Джек рывком наклонился и протянул руку:
– Привет.
Он пожал обожженную солнцем ладошку Джека.
– Джек у нас – армейский дезертир.
Тут Джек глянул на Тэка в ужасе, но по-быстрому прикрылся смятенной улыбкой.
– Ага… здрасте. – Голос его прибыл из Арканзаса. Футболка очень отглажена. По-армейски обкорнанный череп просвечивал на виске. – Это правда, да: я дезертир, будь оно все неладно.
– Мило, – а потом сообразил, до чего легкомысленно вышло, и смутился.
– Мне вот Тэк объясняет, как тут жить, – сообщил Джек: то ли не обиделся, то ли просто не расслышал. – Тэк – он гораздо умнее меня. Занятно тут, скажи?
Он кивнул.
– Я собирался-то в Канаду. А мне сказали про Беллону. Мол, кайфовое местечко, да? Ну и я подумал заглянуть. По дороге. – Теперь он оглядывал бар. Женщина опять взвыла; Лиловая Ангора покинул ее. Вой снова предсказуемо рассыпался смехом, и женщина уселась в одиночестве, тряся темно-рыжими волосами над стаканом. – Я таких городов никогда не видал. А ты? – И так Джек передал диалог ему.
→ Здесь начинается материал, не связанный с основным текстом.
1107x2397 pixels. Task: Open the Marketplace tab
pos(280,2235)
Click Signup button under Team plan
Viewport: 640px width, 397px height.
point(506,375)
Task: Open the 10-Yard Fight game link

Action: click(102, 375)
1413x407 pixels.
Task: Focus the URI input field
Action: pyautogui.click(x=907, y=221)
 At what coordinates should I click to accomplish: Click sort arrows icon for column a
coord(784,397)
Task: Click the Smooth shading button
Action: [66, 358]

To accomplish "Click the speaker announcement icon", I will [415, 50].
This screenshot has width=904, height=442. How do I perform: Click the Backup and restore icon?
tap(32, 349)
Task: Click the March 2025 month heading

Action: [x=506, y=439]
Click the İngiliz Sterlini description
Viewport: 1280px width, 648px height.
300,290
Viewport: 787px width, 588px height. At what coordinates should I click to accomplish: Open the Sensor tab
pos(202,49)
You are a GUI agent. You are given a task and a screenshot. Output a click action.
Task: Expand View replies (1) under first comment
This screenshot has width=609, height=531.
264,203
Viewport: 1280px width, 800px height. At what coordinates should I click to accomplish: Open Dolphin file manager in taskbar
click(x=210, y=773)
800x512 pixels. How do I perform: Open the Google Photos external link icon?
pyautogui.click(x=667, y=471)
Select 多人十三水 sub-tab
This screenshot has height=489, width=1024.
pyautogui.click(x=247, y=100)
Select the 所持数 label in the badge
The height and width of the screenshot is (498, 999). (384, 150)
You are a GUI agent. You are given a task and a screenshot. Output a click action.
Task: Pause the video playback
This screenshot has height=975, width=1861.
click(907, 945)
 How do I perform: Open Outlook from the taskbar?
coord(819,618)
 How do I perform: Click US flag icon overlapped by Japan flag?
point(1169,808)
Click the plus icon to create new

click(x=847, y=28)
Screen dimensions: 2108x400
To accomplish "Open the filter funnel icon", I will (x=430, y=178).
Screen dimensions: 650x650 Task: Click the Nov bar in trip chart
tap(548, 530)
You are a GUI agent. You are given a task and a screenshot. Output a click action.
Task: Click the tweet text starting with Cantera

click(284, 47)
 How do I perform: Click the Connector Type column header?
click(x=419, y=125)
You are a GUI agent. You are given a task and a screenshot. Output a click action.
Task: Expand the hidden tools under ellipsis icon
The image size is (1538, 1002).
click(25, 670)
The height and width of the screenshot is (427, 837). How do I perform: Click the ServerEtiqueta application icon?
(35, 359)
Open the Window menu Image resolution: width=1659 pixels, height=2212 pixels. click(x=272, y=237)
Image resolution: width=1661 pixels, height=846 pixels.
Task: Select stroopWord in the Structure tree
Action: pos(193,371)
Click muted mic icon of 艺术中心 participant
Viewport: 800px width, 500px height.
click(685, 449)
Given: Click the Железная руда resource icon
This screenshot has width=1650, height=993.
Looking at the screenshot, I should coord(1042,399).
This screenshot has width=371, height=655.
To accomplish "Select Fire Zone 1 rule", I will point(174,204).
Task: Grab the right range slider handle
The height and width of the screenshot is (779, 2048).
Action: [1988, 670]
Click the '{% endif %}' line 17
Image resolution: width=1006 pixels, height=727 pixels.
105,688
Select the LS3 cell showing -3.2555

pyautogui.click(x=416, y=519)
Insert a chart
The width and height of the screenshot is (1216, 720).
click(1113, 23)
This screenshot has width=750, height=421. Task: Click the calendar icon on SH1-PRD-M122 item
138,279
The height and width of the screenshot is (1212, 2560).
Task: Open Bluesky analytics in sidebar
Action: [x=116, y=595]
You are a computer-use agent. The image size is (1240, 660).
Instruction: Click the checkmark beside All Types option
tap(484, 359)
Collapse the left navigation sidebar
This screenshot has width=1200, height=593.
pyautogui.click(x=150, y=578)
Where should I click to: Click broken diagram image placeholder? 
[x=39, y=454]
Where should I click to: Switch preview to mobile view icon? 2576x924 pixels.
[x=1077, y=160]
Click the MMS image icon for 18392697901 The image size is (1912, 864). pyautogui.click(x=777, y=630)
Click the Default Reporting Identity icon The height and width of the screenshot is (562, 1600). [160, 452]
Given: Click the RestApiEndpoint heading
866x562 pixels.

– Я уж думаю, – перебил Тэк. – А вот Шкет у нас – он, между прочим, мне ровесник. А ты, небось, решил, что он моложе тебя. Джеку двадцать. Вот серьезно – сколько Шкету лет, что скажешь?
– Э… ой, я не знаю, – опешил Джек.
(Хотелось вновь взглянуть в затененное лицо инженера – но еще не пора.)
– Ты куда поутру сбежал-то?
Где-то в баре гавкнула собака.
Уже собравшись повернуться и ответить Тэку, он оглянулся на шум. Заскребли когти; а потом из-за ног тех, кто стоял у столика, – черная морда и плечи!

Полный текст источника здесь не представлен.